Exercice écrit 1 |
Renvoyez sans modification la partie des entrées qui va de la ligne contenant « Task: Click the » jusqu'à la dernière ligne des entrées, ces deux limites incluses. Laissez les images de côté dans votre réponse.
++++ Extrait fourni
Opinion
La Grèce, nouveau laboratoire de la
stratégie du choc
Nicolas Bourgoin

Photo:
D.R.
Dimanche 21 juin 2015
La «
stratégie du choc » est une
politique de démantèlement des biens
publics et de réduction drastique des
libertés menée après une grave crise
économique, politique ou
environnementale, un attentat ou une
guerre. Elle s’inspire des techniques de
lavage de cerveau et de privation
sensorielle employées par la CIA visant
à détruire la mémoire du sujet, briser
ses capacités de résistance et obtenir
une « page blanche » sur laquelle écrire
une nouvelle personnalité. A l’échelle
d’une population, il s’agit de faire
« table rase » du passé en réduisant à
zéro le patrimoine public d’un pays, ses
structures sociales et économiques pour
y construire une nouvelle société.
++++++++
Exercice écrit 2 |
Retapez intégralement et sans rien changer l'extrait sur la Grèce et la stratégie du choc.
++++ Entrées fournies
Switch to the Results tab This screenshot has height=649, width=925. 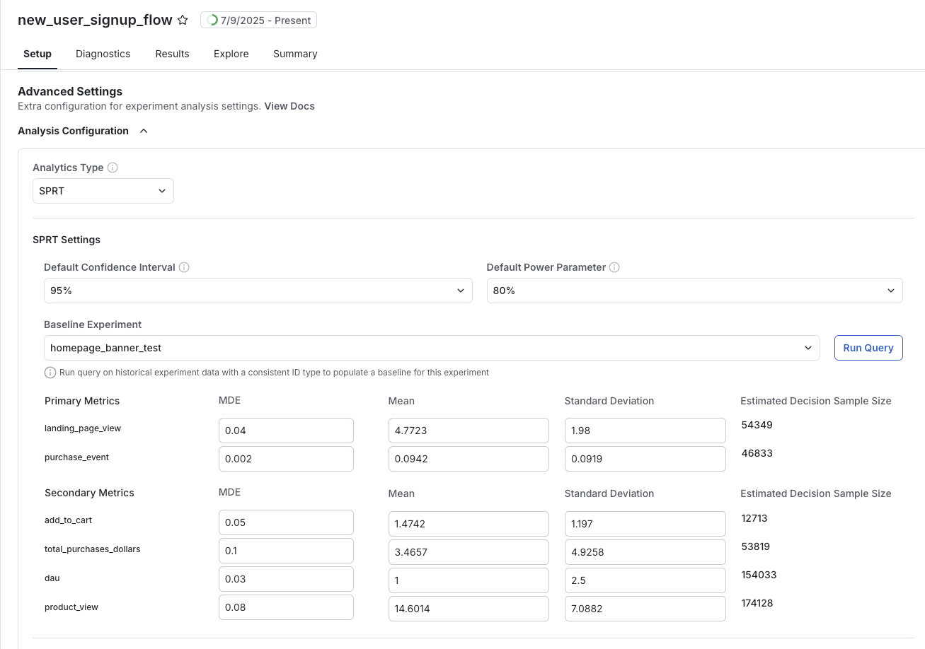pyautogui.click(x=172, y=54)
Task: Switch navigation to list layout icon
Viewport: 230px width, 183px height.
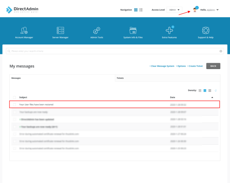Action: pyautogui.click(x=141, y=10)
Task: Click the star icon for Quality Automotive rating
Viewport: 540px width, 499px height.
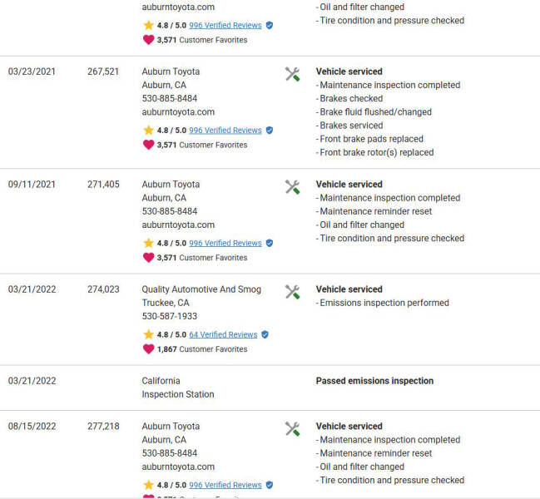Action: (x=148, y=334)
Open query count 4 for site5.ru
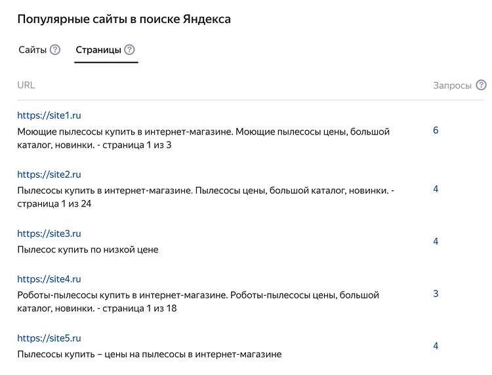This screenshot has height=375, width=492. (x=436, y=346)
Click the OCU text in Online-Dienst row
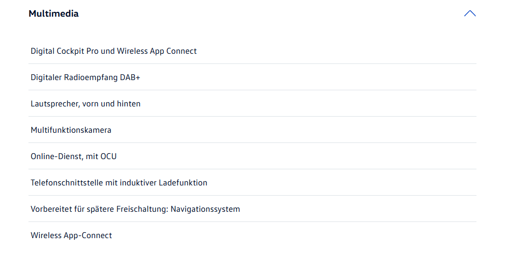 (108, 156)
++++++++
Réponse écrite 1 |
Task: Click the star icon for Quality Automotive rating
Viewport: 540px width, 499px height.
Action: (x=148, y=334)
Open query count 4 for site5.ru
This screenshot has height=375, width=492. (x=436, y=346)
Click the OCU text in Online-Dienst row
 (108, 156)

Réponse écrite 2 |
Opinion
La Grèce, nouveau laboratoire de la
stratégie du choc
Nicolas Bourgoin

Photo:
D.R.
Dimanche 21 juin 2015
La «
stratégie du choc » est une
politique de démantèlement des biens
publics et de réduction drastique des
libertés menée après une grave crise
économique, politique ou
environnementale, un attentat ou une
guerre. Elle s’inspire des techniques de
lavage de cerveau et de privation
sensorielle employées par la CIA visant
à détruire la mémoire du sujet, briser
ses capacités de résistance et obtenir
une « page blanche » sur laquelle écrire
une nouvelle personnalité. A l’échelle
d’une population, il s’agit de faire
« table rase » du passé en réduisant à
zéro le patrimoine public d’un pays, ses
structures sociales et économiques pour
y construire une nouvelle société.